_Given text_.
BRIEF DESCRIPTION OF THE DRAWINGS

The present disclosure can be more fully understood by reading the following detailed description of the embodiment, with reference made to the accompanying drawings as follows.

FIG. 1A is a circuit diagram of a voltage conversion circuit in accordance with some instances.

FIG. 1B is a circuit diagram of a voltage conversion circuit in accordance with some instances.

FIG. 1C is a timing diagram of a voltage conversion circuit in accordance with the instances of FIG. 1A and FIG. 1B.

FIG. 2 is a circuit diagram of a voltage conversion circuit in accordance with some embodiments of the present disclosure.

FIG. 3A is a schematic diagram of the current directions of the voltage conversion circuit in one mode in accordance with the embodiment of FIG. 2.

FIG. 3B is a schematic diagram of the current directions of the voltage conversion circuit in another mode in accordance with the embodiment of FIG. 2.

FIG. 3C is a schematic diagram of the current directions of the voltage conversion circuit in yet another mode in accordance with the embodiment of FIG. 2.

FIG. 3D is a schematic diagram of the current directions of the voltage conversion circuit in yet another mode in accordance with the embodiment of FIG. 2.

FIG. 4 is a timing diagram of the voltage conversion circuit in accordance with the embodiment of FIG. 2.

FIG. 5 is a circuit diagram of a voltage conversion circuit in accordance with some embodiments of the present disclosure.

FIG. 6A is a schematic diagram of the current directions of the voltage conversion circuit in one mode in accordance with the embodiment of FIG. 5.

_Exercise description_.
List every figure in the drawing descriptions that is identified as a circuit diagram.

(Records from a dataset)

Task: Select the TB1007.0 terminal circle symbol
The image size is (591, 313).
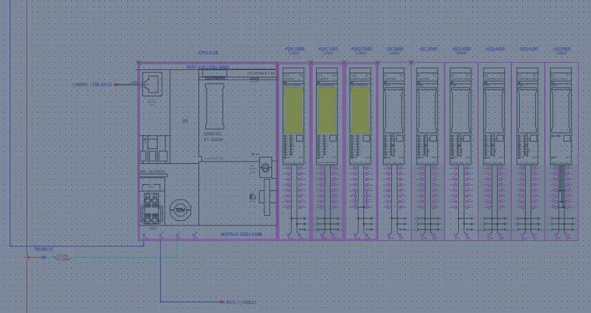Action: [43, 257]
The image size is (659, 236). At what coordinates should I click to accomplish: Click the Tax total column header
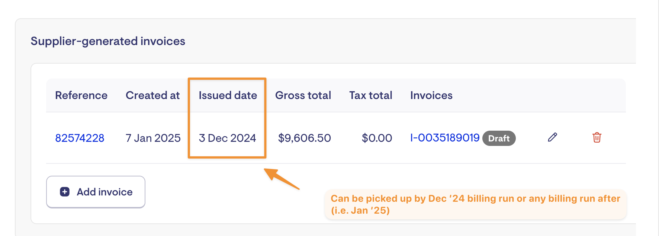371,95
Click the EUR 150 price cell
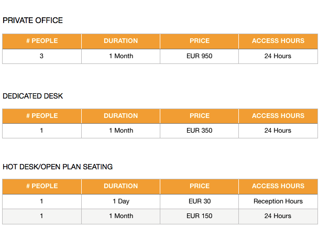Viewport: 329px width, 227px height. click(199, 216)
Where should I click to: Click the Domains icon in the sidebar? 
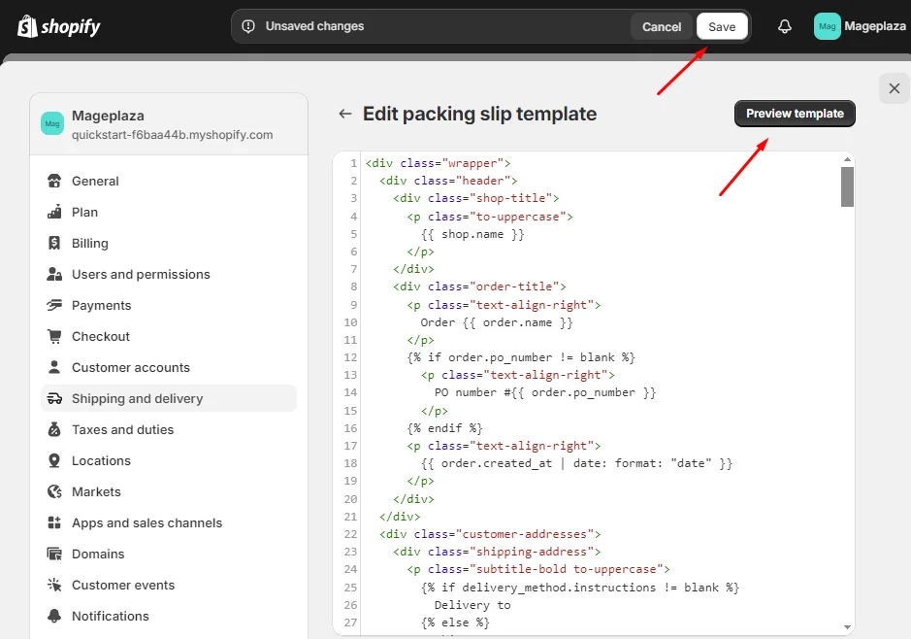pos(55,554)
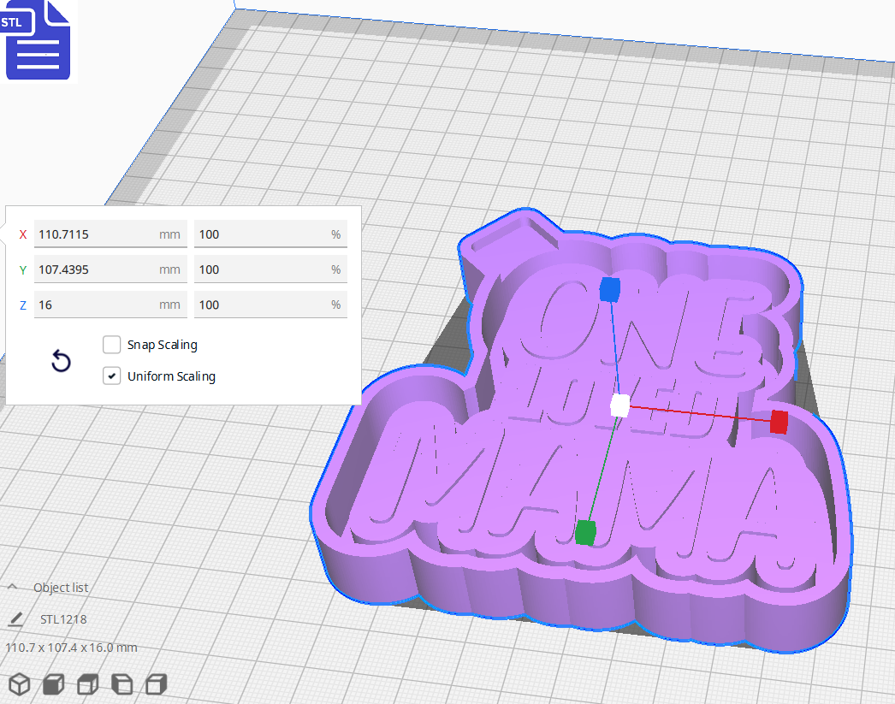Click the red X-axis scale handle
This screenshot has height=704, width=895.
pyautogui.click(x=777, y=423)
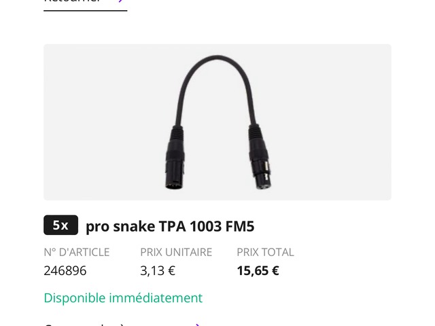Click the black underline beneath Retourner
This screenshot has height=326, width=435.
point(86,11)
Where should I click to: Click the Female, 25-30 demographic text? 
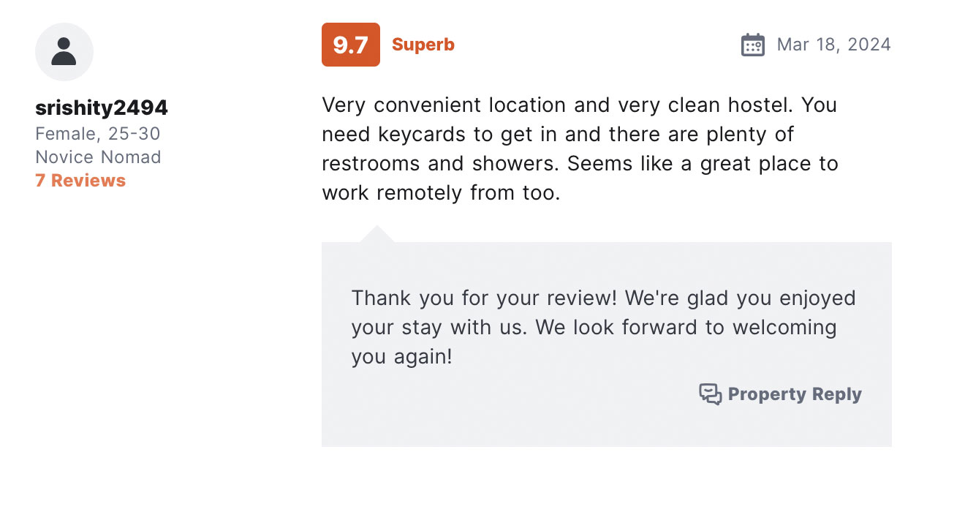tap(98, 134)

_Complete output_.
FIG. 1A, FIG. 1B, FIG. 2, FIG. 5